Le Burkina Faso et le Niger se sont engagés à mutualiser leurs efforts pour lutter contre le terrorisme dans le cadre de la sécurisation de leurs frontières communes sans impliquer le Mali. « Nous avons décidé ensemble de mutualiser nos moyens, de consolider la coopération entre nos ministères de la Défense, de la Sécurité, les renseignements, de manière à ce que nous puissions sécuriser nos frontières communes », a déclaré lundi à Ouagadougou le président du Faso Roch Marc Christian Kaboré au terme de la visite de son homologue nigérien Mohamed Bazoum. Sur la question Dr Aly Tounkara, Directeur du Centre des Etudes Sécuritaires et Stratégiques au Sahel (CE3S) livre son analyse.

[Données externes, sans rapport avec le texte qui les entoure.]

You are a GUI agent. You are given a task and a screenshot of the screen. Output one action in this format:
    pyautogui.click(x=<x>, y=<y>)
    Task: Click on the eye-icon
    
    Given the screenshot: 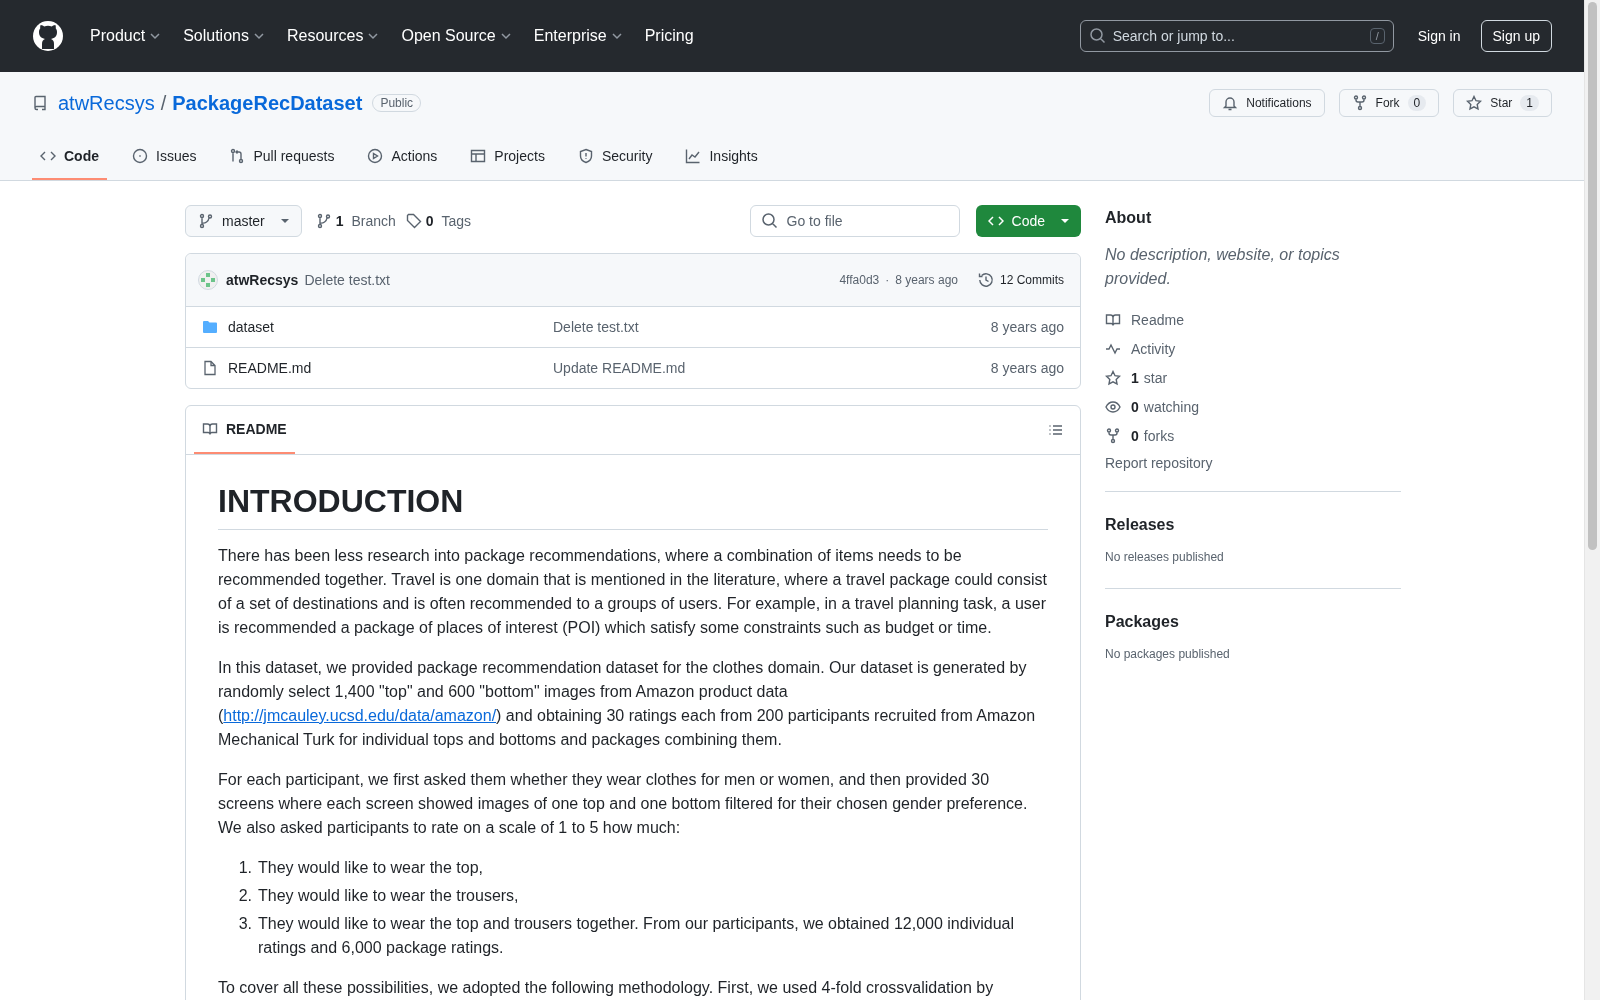 What is the action you would take?
    pyautogui.click(x=1113, y=406)
    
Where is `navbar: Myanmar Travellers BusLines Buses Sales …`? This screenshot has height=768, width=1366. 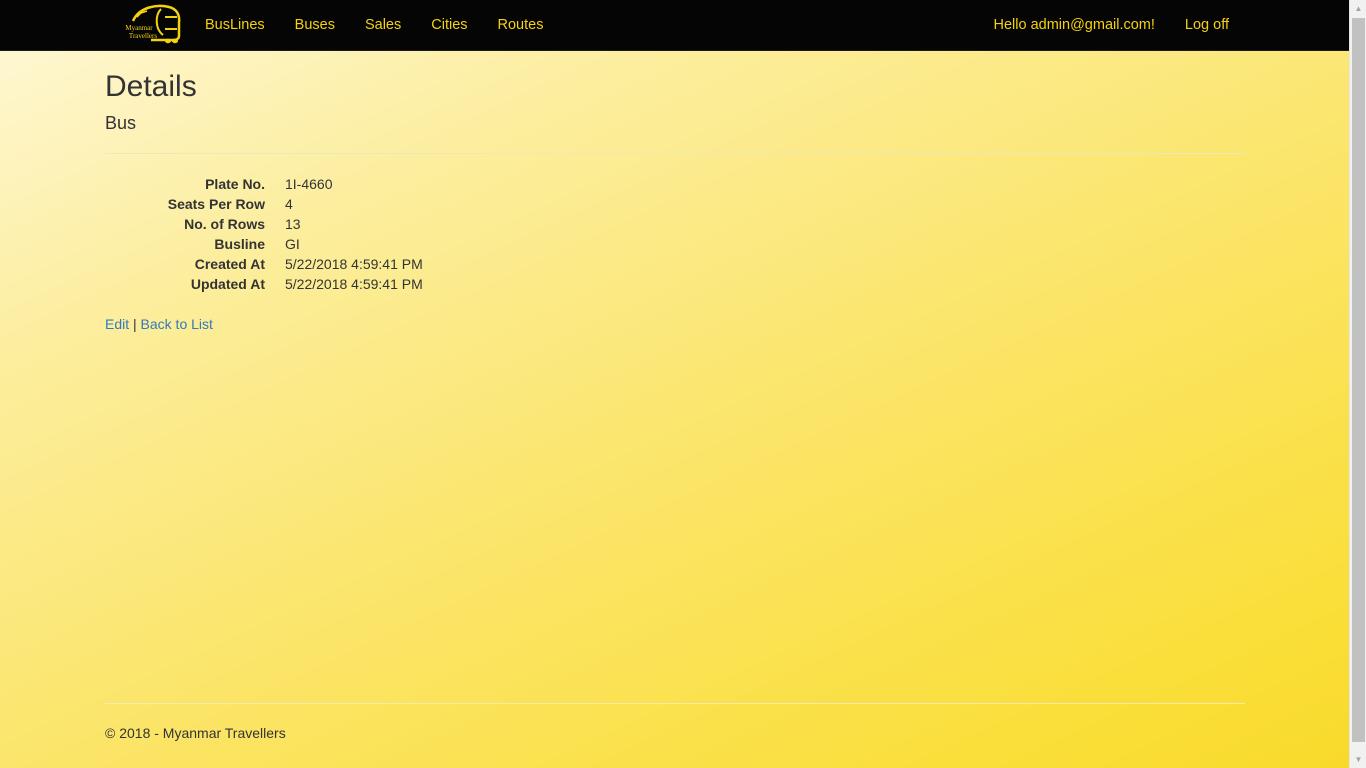
navbar: Myanmar Travellers BusLines Buses Sales … is located at coordinates (674, 26).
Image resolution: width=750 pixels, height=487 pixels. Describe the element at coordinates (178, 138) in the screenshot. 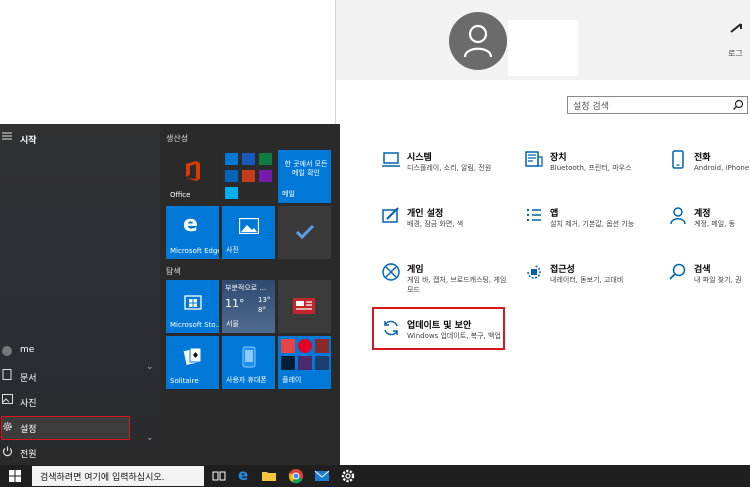

I see `group-title-productivity: 생산성` at that location.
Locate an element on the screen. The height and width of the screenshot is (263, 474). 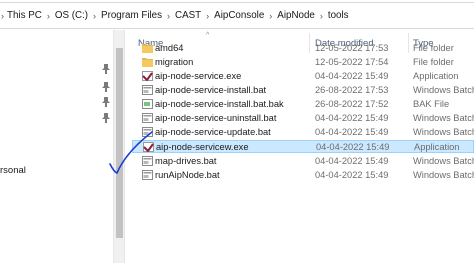
file-date: 12-05-2022 17:53 is located at coordinates (352, 48).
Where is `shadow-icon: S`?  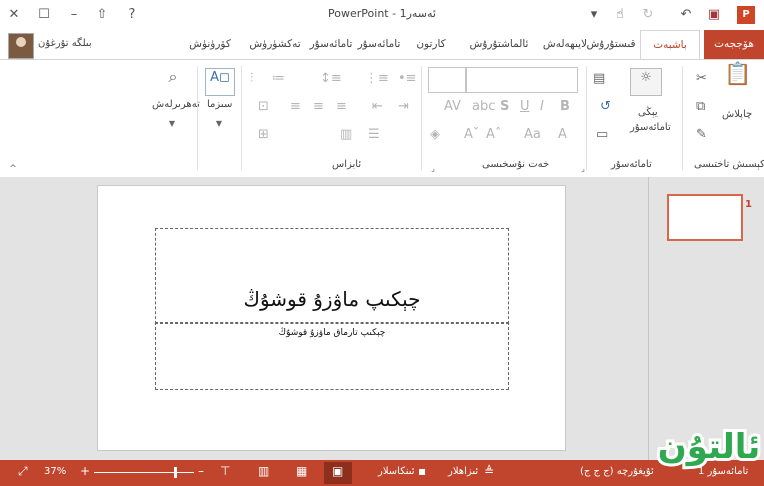
shadow-icon: S is located at coordinates (504, 107).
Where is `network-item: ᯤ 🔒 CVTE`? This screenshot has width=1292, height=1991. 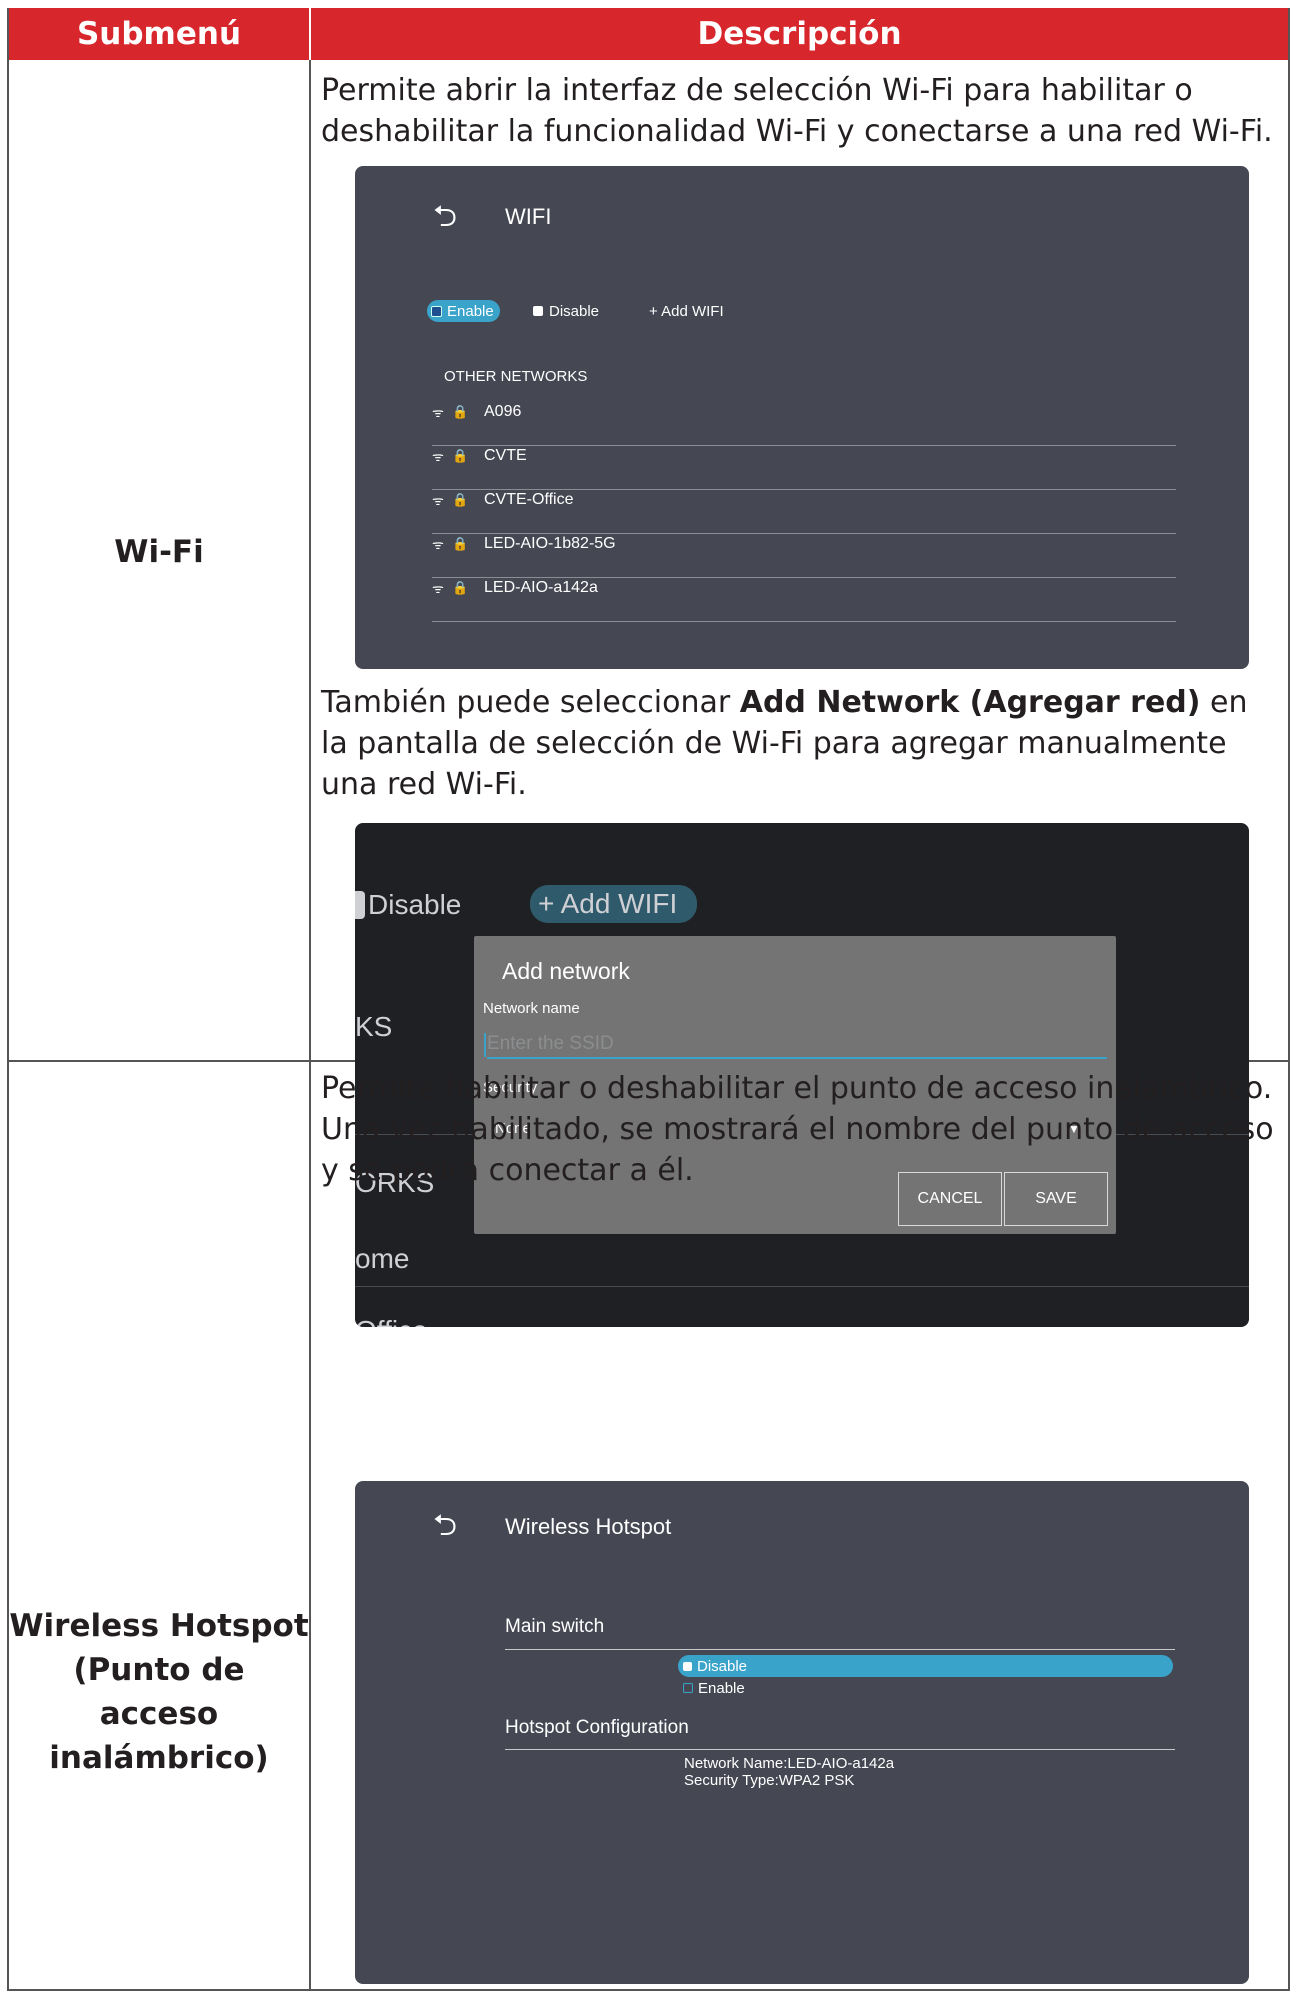 network-item: ᯤ 🔒 CVTE is located at coordinates (480, 456).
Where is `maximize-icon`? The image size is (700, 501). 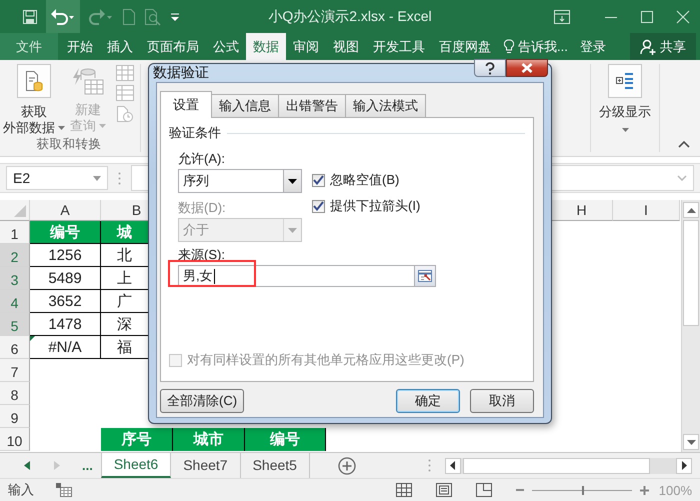
maximize-icon is located at coordinates (647, 17).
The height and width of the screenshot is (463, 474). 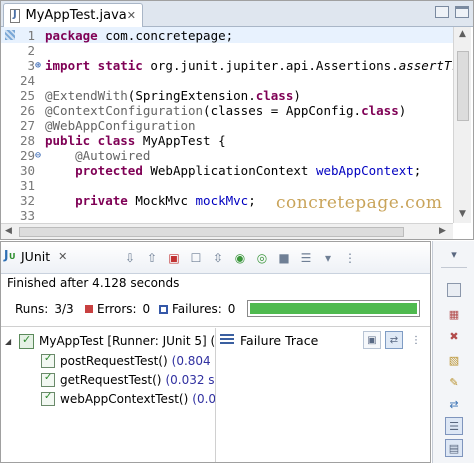 What do you see at coordinates (86, 96) in the screenshot?
I see `code-token: @ExtendWith` at bounding box center [86, 96].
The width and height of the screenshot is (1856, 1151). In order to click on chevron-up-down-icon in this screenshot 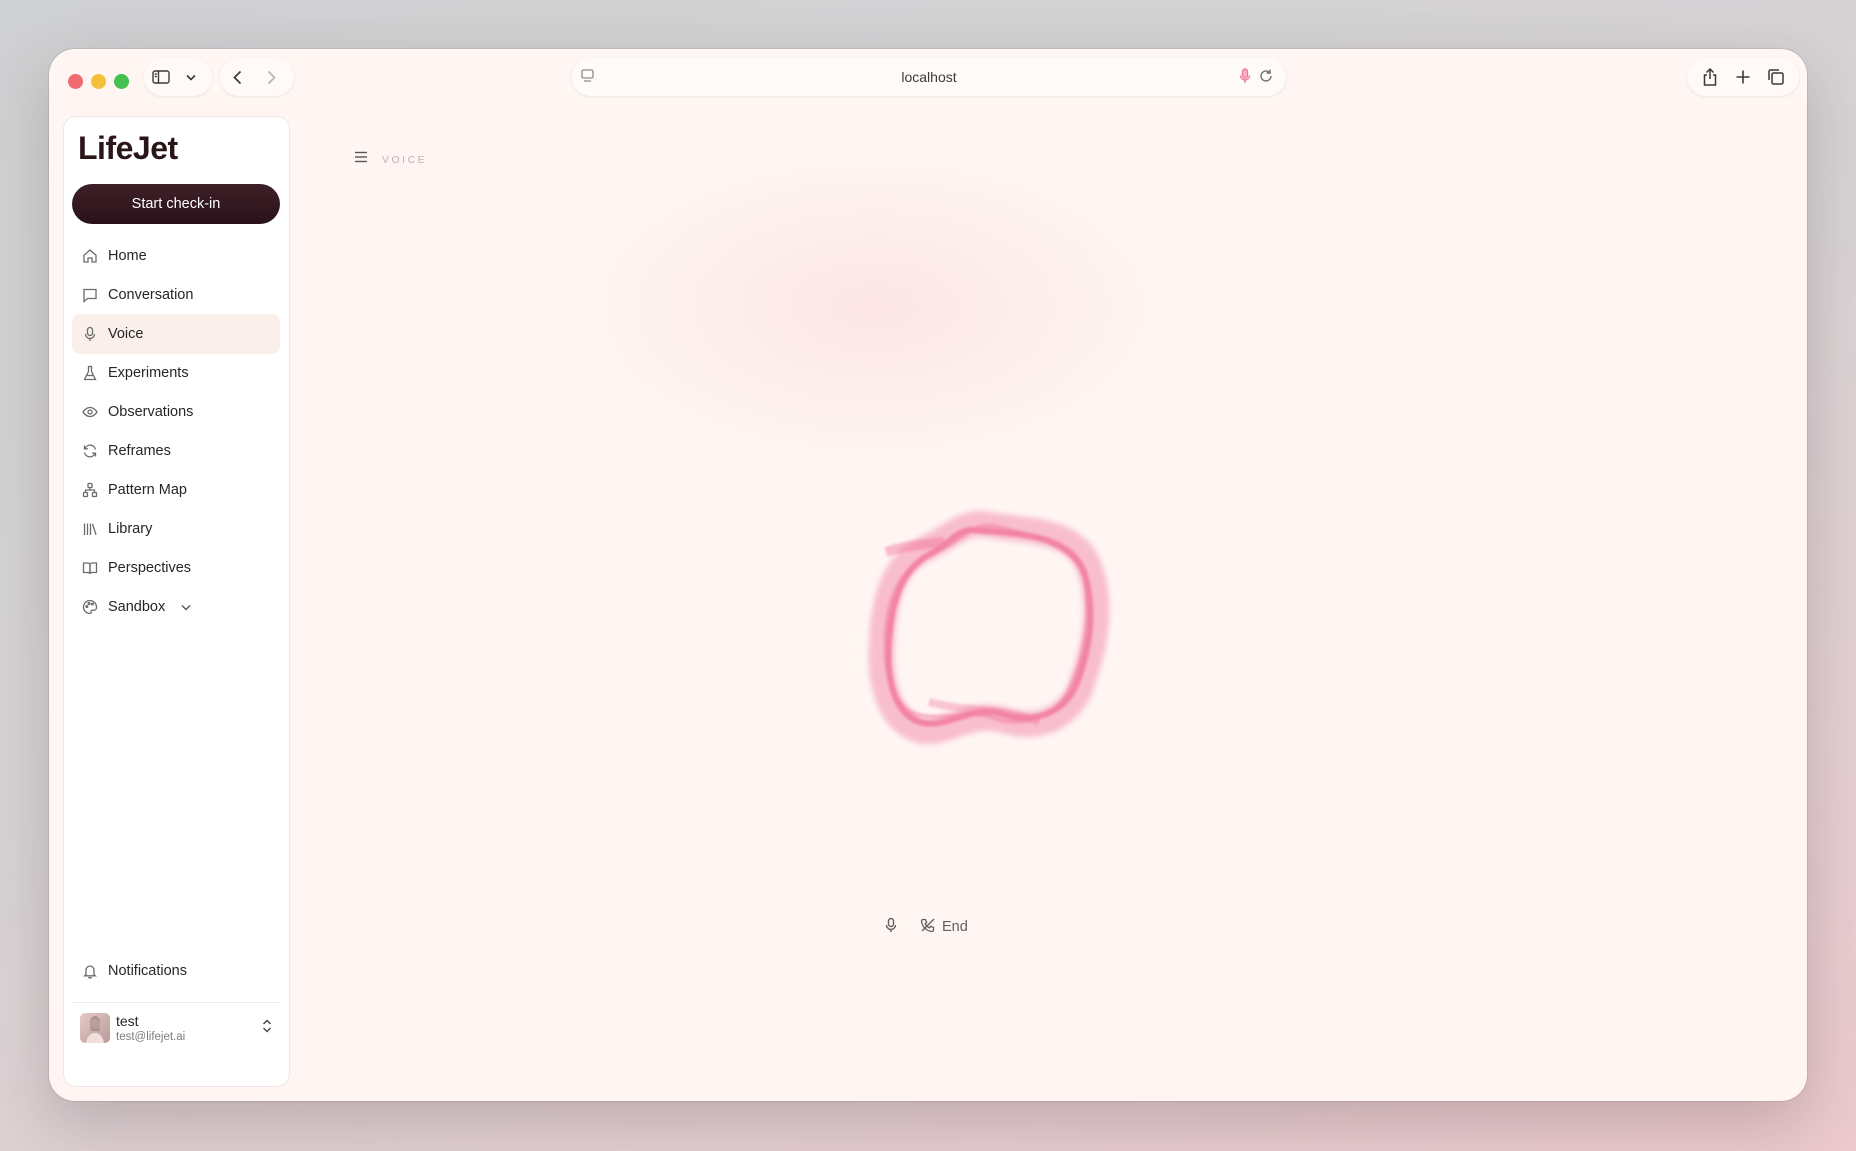, I will do `click(267, 1028)`.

Le chercheur a d’abord rappelé que depuis un bon moment, le Mali et le Niger ont du mal à s’entendre sur le plan diplomatique pour plusieurs raisons. Selon Dr Aly Tounkara, la volonté du Mali de redéfinir son maillage sécuritaire avec la possible venue d’acteurs privés de securité a, à coup sûr, tendu les rapports entre les deux pays. Pour rappel, il dira que le ministre nigérien des Affaires Etrangères a clairement déclaré que la venue des acteurs privés de securité ne serait pas appréciée par son pays et par la Cedeao. Le chercheur souligne que ce ministre est allé jusqu’à dire que si les autorités de la transition ne quittent pas le pouvoir au mois de février prochain comme prévu par la Charte, des sanctions seront infligées contre l’élite militaire au pouvoir.
« Ce sont ces situations qui ont clairement tendu davantage les rapports entre le Mali et le Niger même si des réponses ont été données également du côté malien en qualifiant ces propos d’inacceptables et d’inamicaux », a indiqué Dr Aly Tounkara. Pour lui, beaucoup voyaient le Burkina Faso comme le médiateur le mieux indiqué entre les deux pays voisins en vue d’arriver à des solutions consensuelles dans le cadre de la lutte contre les groupes radicaux violents. Le spécialiste des questions de securité pense que la brouille diplomatique entre le Mali et la France ces derniers temps est aussi pour quelque chose dans cette situation. Pour étayer ces propos, il a rappelé qu’après le second coup d’Etat du 24 mai dernier, la France a suspendu sa coopération militaire avec le Mali. Et elle s’était repliée davantage sur le Niger. De même, avec le retrait partiel des éléments de la Force Barkhane, c’est le Niger qui est toujours retenu comme une sorte de base arrière pour l’Armée française dans le Sahel. « Tout cela veut dire que le Niger a du mal à se soustraire du dictat français », souligne Dr Tounkara pour qui, la vision des autorités françaises vis-à-vis du Mali a été clairement épousée par le Niger. D’après lui, c’est le cas du Burkina Faso qui reste étonnant. Il fait remarquer que beaucoup d’observateurs ne voyaient pas le Burkina emboiter le pas au Niger et s’insurger de la sorte contre le Mali en le mettant sur la touche. Le chercheur estime pourtant que pour parvenir à bout de l’insécurité dans ces trois pays, non seulement le maillage sécuritaire doit être fait de concert et même les équipements militaires doivent faire l’objet de discussions. A titre d’exemple, Dr Aly Tounkara dira que si le Burkina Faso a des hélicoptères, le Mali doit plutôt mettre le focus sur des blindés et le Niger, sur les outils de renseignements et de collecte d’informations. « Cette mutualisation des efforts va au-delà de l’action militaire seulement. Elle doit concerner les équipements militaires, la redéfinition du maillage sécuritaire, les différentes patrouilles à mener, les équipements à utiliser lors de ces patrouilles », conseille le spécialiste des questions de securité, tout en précisant que cela doit faire l’objet d’un dialogue substantiel et constructif entre les trois Etats.